There were well over 100 presentation sessions, as well as divisional meetings, panel discussions, and networking events that ranged from business breakfasts to tours of Chicago’s architectural sights. There was plenty of scope to avoid or embrace the wide range of issues and areas under discussion and I focused on taxonomies, Linked Data, image metadata, and then took a diversion into business research and propaganda.

I also thoroughly enjoyed the vendor demonstrations, especially the editorially curated and spam-free search engine Blekko, FastCase, and Law360 legal information vendors, and EOS library management systems.

My next posts will cover a few of the sessions I attended in more detail. Here’s the first:

Adding Value to Content through Linked Data

Joseph Busch of Taxonomy Strategies offered an overview of the world of Linked Data. The majority of Linked Data available in the “Linked Data Cloud” is US government data, with Life Sciences data in second place, which reflects the communities that are willing and able to make their data freely and publicly available. It is important to keep in mind the distinction between concept schemes – Dublin Core, FOAF, SKOS, which provide structures but no meanings – and semantic schemes – taxonomies, controlled vocabularies, ontologies, which provide meanings.

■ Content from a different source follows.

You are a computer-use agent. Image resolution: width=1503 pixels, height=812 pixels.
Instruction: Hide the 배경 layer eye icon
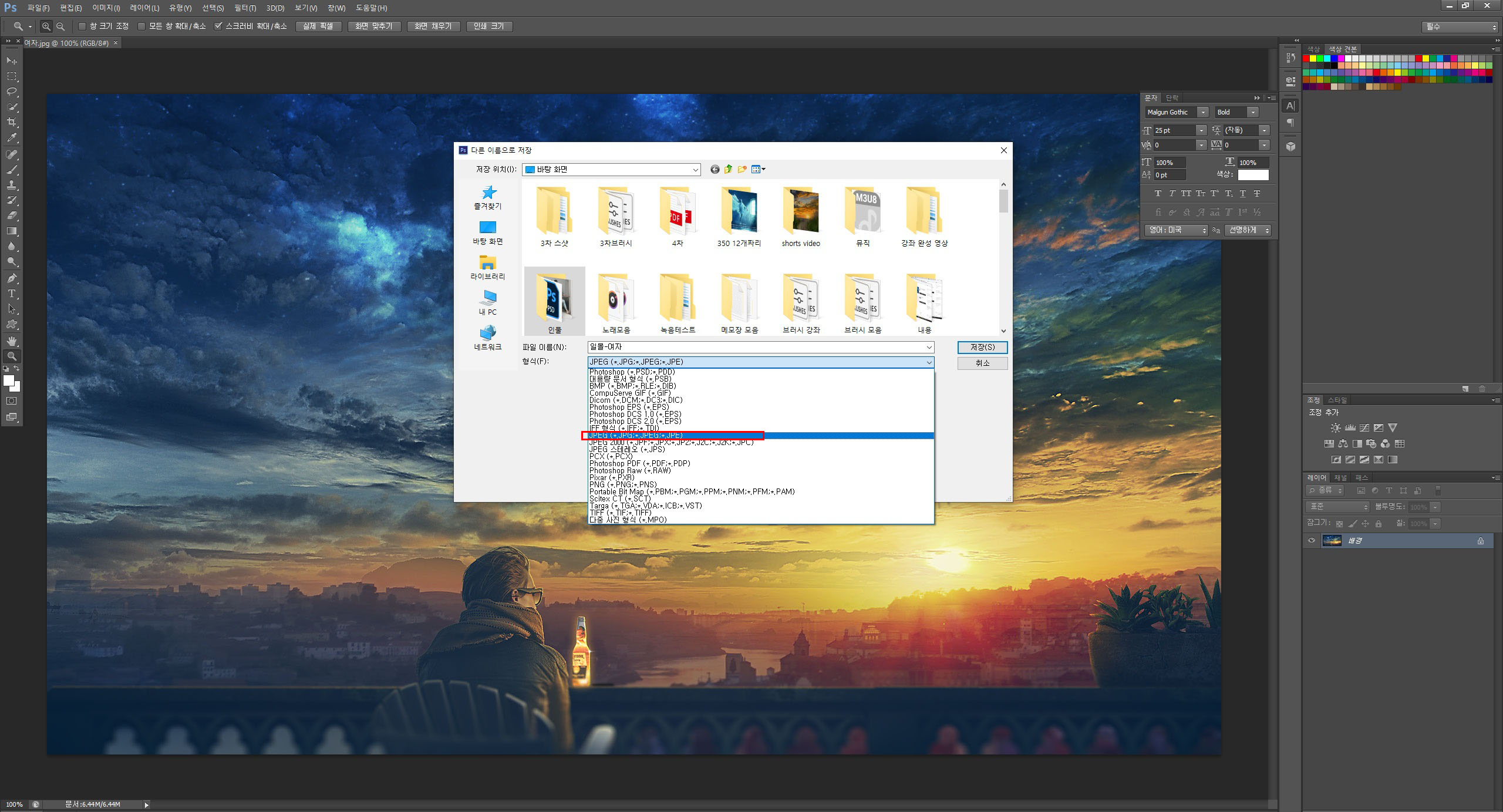(x=1312, y=541)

Meanings are created through context and relationships, and many people assume that equivalence is simple and association is complex. However, establishing whether something is the “same” as something else is often far more difficult than simply asserting that two things are related to each other.

Many people also fail to use the full potential of their knowledge organization work. Vocabularies are tools that can be used to help solve problems by breaking down complex issues into key components, giving people ways of discussing ideas, and challenging perceptions.

The presentation by Joel Richard, web developer at the Smithsonian Libraries, focused on their botanic semantic project – digitizing and indexing Taxonomic Literature II. (I assume they have discussed taxonomies of taxonomy at some point!) This is a fifteen-volume guide to the literature of systemic botany published between 1753 and 1940. The International Association for Plant Taxonomy (IAPT) granted permission to the Smithsonian to release the work on the web under an open licence.

The books were scanned using OCR, which produced 99.97% accuracy, which sounds impressive but that actually means 5,000-12,000 errors – far too many for serious researchers. Errors in general text were less of a concern than errors in citations and other structured information, where – for example, mistaking an 8 for a 3 could be very misleading. After some cleanup work, the team next identified terms such as names and dates that could be parsed and tagged, and selected sets of pre-existing identifiers and vocabularies. They are continuing to look for ontologies that may be suitable for their data set. Other issues to think about are software and storage. They are using Drupal rather than a triplestore, but are concerned about scalability, so are trying to avoid creating billions of triples to manage.

Joel also outlined some of the benefits of using Linked Data, gave some examples of successful projects, and provided links to further resources.